I really tried to give the candidate the benefit of the doubt, and asked if there was some sort of annotation processor or code pre-processor that they were using, but they were adamant that it was plain old vanilla Java. I'm pretty sure that they were using some in-house built thing, but their solution had significant problems, so it wasn't the only reason I was against the hire.


I've had people interview for a Java job who didn't realise strings were immutable.

The question asked was a very short multiple choice; only two of the answers were possible under immutability.


That doesn't sound like a good question at. It sounds like you're looking for "Java programmers" instead of solid engineers.

When I interviewed for my current job using Java, I had been programming in Ruby and JS for the better part of a decade and had to refresh my Java syntax fairly quickly. I know I made some dumb syntax mistakes in my phone interview, like instantiating collections totally incorrectly. I distinctly remember one of my in-person interviewers saying "well, in Java it's boolean, not bool, but sure...". More semantically, I may very well have messed up mutability of collections and primitive conversions and boxing and such.

REQUEST A: Please copy the rows between the line holding "Октябрь 2010 (10, 728)" and the line holding "Краткий обзор гомеопатической… (21, 593)", inclusive.
The Java interview excerpt and the rows are unrelated material.

EXTRACTED MATERIAL:

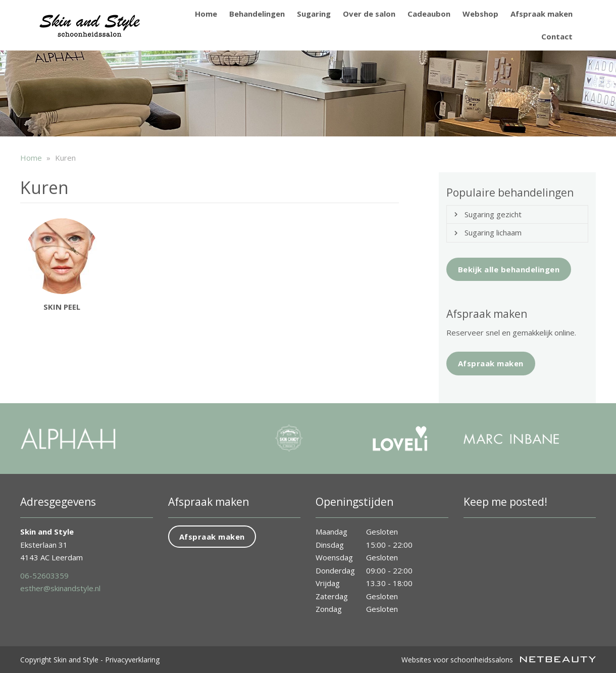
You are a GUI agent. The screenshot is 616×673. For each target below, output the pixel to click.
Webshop (480, 14)
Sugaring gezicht (493, 214)
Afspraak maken (541, 14)
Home (206, 14)
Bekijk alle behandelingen (509, 269)
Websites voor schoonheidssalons (498, 659)
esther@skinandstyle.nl (60, 588)
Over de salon (369, 14)
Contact (557, 36)
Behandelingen (257, 14)
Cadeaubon (429, 14)
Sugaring (314, 14)
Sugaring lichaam (493, 232)
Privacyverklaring (132, 659)
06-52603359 (44, 575)
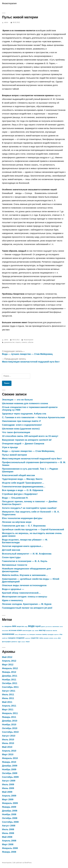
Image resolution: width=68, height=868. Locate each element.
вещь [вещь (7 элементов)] (26, 626)
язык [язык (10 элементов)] (27, 642)
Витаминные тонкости (14, 565)
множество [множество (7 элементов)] (49, 630)
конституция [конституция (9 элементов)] (27, 630)
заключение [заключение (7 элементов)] (56, 626)
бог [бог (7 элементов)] (3, 626)
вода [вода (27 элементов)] (31, 626)
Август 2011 (8, 691)
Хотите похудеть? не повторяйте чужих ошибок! (29, 508)
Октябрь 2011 (10, 683)
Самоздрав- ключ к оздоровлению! (22, 425)
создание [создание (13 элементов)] (20, 638)
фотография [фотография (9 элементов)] (6, 642)
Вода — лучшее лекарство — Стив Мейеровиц (28, 451)
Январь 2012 (9, 672)
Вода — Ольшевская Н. (15, 498)
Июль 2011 (8, 694)
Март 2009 (8, 799)
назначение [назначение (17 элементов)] (8, 634)
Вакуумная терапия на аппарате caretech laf (26, 440)
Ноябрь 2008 (9, 814)
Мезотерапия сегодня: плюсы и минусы (24, 596)
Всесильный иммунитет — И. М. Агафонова (26, 554)
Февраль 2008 (10, 848)
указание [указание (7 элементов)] (46, 638)
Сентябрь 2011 (10, 687)
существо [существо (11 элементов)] (35, 638)
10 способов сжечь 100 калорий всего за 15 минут (30, 436)
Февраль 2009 (10, 803)
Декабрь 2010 (9, 721)
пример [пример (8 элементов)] (45, 634)
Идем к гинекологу (12, 600)
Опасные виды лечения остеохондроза (24, 585)
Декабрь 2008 (9, 811)
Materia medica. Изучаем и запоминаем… (25, 575)
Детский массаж (11, 550)
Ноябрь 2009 (9, 769)
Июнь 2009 (8, 788)
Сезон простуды (11, 557)
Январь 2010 (9, 762)
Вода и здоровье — (13, 589)
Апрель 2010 (9, 751)
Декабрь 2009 (9, 766)
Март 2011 (8, 709)
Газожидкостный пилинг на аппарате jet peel (27, 608)
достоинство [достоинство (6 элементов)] (49, 626)
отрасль (18, 342)
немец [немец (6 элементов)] (16, 634)
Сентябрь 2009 (10, 777)
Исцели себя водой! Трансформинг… (23, 483)
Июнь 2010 (8, 743)
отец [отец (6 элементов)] (27, 634)
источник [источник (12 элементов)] (12, 630)
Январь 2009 (9, 807)
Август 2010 (8, 736)
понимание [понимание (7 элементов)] (39, 634)
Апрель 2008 (9, 840)
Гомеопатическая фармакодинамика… (24, 487)
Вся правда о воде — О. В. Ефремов (22, 490)
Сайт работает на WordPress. (22, 863)
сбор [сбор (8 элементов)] (61, 634)
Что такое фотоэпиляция (16, 432)
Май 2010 (7, 747)
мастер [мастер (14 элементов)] (42, 630)
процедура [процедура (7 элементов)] (51, 634)
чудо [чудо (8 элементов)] (19, 642)
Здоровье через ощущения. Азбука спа (24, 413)
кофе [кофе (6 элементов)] (33, 630)
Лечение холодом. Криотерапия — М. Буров (26, 604)
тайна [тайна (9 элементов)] (41, 638)
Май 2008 (7, 837)
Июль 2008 (8, 829)
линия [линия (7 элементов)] (37, 630)
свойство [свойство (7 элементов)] (5, 638)
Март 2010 (8, 754)
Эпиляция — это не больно (17, 400)
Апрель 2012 (9, 661)
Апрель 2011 (9, 706)
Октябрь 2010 (10, 728)
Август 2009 (8, 780)
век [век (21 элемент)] (14, 626)
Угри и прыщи (10, 447)
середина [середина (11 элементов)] (11, 638)
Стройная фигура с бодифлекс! (20, 494)
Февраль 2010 (10, 758)
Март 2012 (8, 664)
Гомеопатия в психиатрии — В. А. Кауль (24, 561)
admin (6, 22)
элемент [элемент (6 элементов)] (23, 642)
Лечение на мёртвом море (17, 522)
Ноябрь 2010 (9, 724)
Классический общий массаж (18, 475)
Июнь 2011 (8, 698)
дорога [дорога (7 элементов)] (43, 626)
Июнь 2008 (8, 833)
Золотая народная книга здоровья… (22, 546)
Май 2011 (7, 702)
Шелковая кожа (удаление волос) (21, 429)
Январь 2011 (9, 717)
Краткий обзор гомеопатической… (21, 593)
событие (30, 342)
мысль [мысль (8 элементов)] (55, 630)
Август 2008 (8, 826)
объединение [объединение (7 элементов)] (22, 634)
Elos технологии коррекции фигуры (22, 518)
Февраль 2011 (10, 713)
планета (24, 342)
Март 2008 (8, 844)
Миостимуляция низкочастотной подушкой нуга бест (32, 459)
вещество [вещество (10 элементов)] (20, 626)
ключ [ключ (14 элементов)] (19, 630)
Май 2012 (7, 657)
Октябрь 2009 (10, 773)
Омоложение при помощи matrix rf (21, 421)
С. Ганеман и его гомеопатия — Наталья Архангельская (33, 417)
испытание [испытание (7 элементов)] (5, 630)
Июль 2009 (8, 784)
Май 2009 (7, 792)
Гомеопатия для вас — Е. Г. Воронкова (24, 526)
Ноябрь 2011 (9, 679)
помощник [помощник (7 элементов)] (32, 634)
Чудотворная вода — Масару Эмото (22, 479)
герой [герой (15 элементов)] (38, 626)
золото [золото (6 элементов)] (61, 626)
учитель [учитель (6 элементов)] (56, 638)
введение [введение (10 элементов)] (8, 626)
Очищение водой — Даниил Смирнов (23, 443)
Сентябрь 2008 (10, 822)
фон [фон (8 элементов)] (59, 638)
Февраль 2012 (10, 668)
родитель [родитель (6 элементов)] (56, 634)
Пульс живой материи (14, 455)
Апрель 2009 (9, 796)
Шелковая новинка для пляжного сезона (25, 403)
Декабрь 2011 (9, 676)
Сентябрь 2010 (10, 732)
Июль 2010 (8, 739)
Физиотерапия (9, 3)
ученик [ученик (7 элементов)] (51, 638)
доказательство (9, 342)
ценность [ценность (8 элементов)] (14, 642)
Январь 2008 (9, 852)
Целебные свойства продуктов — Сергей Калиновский (33, 529)
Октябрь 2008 (10, 818)
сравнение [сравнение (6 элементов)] (27, 638)
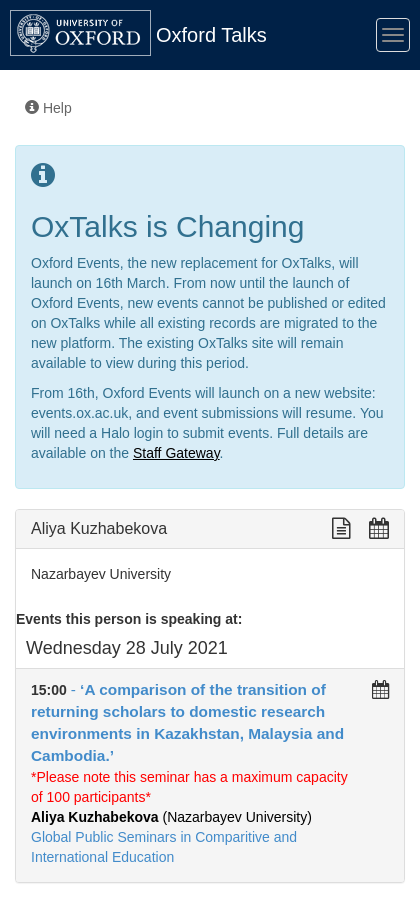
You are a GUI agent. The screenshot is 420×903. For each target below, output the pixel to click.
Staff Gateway (176, 453)
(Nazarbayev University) (171, 817)
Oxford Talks (211, 35)
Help (48, 108)
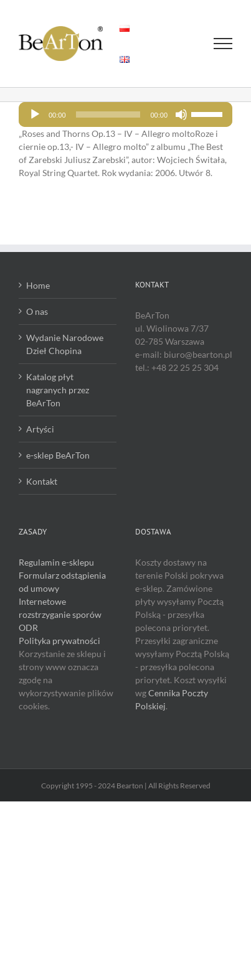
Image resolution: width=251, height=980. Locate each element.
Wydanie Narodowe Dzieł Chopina (65, 344)
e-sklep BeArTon (58, 455)
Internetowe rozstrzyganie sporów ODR (60, 614)
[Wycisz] (181, 114)
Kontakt (42, 481)
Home (38, 285)
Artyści (40, 429)
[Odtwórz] (35, 114)
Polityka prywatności (59, 640)
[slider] (108, 114)
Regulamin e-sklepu (56, 562)
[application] (125, 114)
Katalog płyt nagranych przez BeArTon (57, 390)
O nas (37, 311)
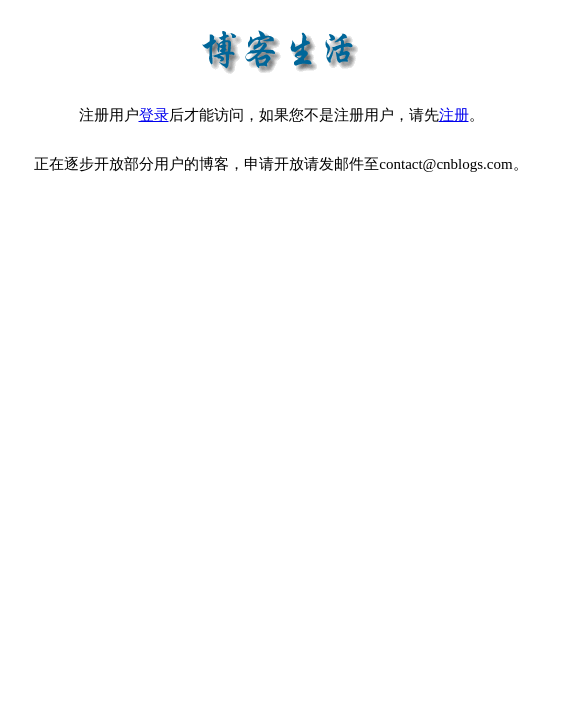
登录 (154, 115)
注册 (454, 115)
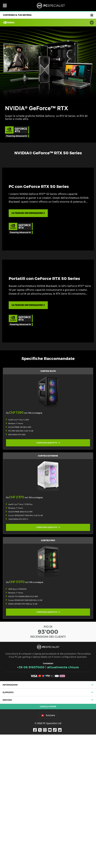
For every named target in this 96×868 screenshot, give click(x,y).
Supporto (8, 826)
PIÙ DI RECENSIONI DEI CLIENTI (48, 765)
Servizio (7, 834)
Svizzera (48, 849)
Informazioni (10, 818)
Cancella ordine (48, 840)
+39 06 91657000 (31, 801)
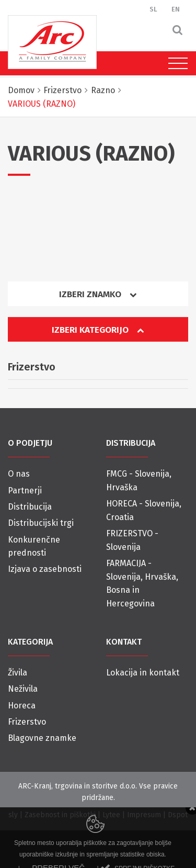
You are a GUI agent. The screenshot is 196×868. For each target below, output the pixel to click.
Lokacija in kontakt (143, 672)
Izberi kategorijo (98, 330)
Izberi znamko (98, 294)
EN (176, 9)
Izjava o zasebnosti (44, 569)
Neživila (22, 689)
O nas (19, 474)
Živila (17, 672)
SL (153, 9)
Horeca (21, 705)
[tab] (98, 298)
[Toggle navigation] (175, 63)
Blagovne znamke (42, 738)
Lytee (111, 815)
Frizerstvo (27, 722)
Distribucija (30, 506)
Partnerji (25, 490)
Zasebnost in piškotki (60, 815)
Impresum (144, 815)
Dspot (178, 815)
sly (13, 815)
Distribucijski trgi (41, 523)
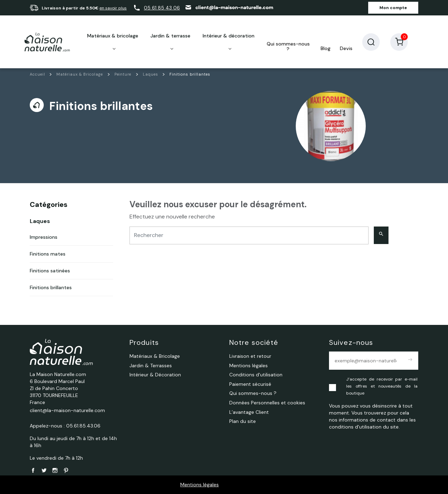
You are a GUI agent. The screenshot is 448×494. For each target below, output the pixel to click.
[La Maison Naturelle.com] (47, 42)
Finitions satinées (50, 271)
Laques (40, 221)
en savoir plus (113, 8)
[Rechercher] (249, 235)
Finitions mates (48, 254)
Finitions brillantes (51, 287)
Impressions (43, 237)
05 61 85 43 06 (162, 8)
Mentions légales (200, 485)
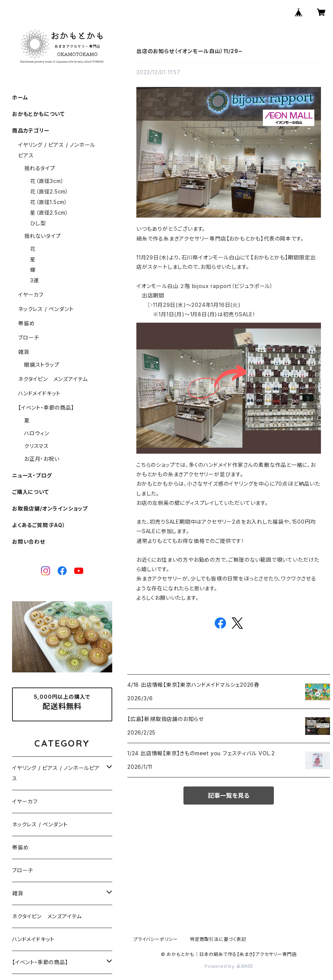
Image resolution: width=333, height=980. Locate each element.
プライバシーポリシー (155, 939)
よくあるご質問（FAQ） (39, 525)
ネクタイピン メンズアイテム (53, 379)
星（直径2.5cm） (49, 212)
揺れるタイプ (40, 168)
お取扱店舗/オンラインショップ (50, 508)
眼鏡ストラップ (41, 364)
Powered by (228, 966)
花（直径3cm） (47, 181)
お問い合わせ (29, 541)
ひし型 (38, 223)
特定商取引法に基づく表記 (218, 939)
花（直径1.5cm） (49, 202)
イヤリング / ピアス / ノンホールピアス (56, 773)
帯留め (26, 323)
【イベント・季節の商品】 (46, 407)
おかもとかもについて (38, 114)
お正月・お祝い (41, 458)
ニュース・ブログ (32, 475)
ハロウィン (37, 433)
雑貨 (24, 352)
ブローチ (29, 337)
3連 (35, 280)
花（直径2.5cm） (49, 191)
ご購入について (30, 492)
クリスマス (37, 446)
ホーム (20, 97)
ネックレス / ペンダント (46, 309)
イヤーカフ (31, 294)
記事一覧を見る (228, 795)
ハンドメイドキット (39, 393)
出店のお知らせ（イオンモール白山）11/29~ (189, 51)
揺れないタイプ (42, 236)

REQUEST B: In the Java interview excerpt, which languages had one commenter been programming in for most of a decade before interviewing for a job using Java?

EXERCISE SOLUTION A:
Октябрь 2010 (10, 728)
Август 2009 (8, 780)
век [век (21 элемент)] (14, 626)
Угри и прыщи (10, 447)
середина [середина (11 элементов)] (11, 638)
Стройная фигура с бодифлекс! (20, 494)
Февраль 2010 (10, 758)
Март 2012 (8, 664)
Гомеопатия в психиатрии — В. А. Кауль (24, 561)
admin (6, 22)
элемент [элемент (6 элементов)] (23, 642)
Лечение на мёртвом море (17, 522)
Ноябрь 2010 (9, 724)
Классический общий массаж (18, 475)
Июнь 2011 (8, 698)
дорога [дорога (7 элементов)] (43, 626)
Июнь 2008 (8, 833)
Золотая народная книга здоровья… (22, 546)
Май 2011 (7, 702)
Шелковая кожа (удаление волос) (21, 429)
Январь 2011 (9, 717)
Краткий обзор гомеопатической… (21, 593)

EXERCISE SOLUTION B: Ruby and JS.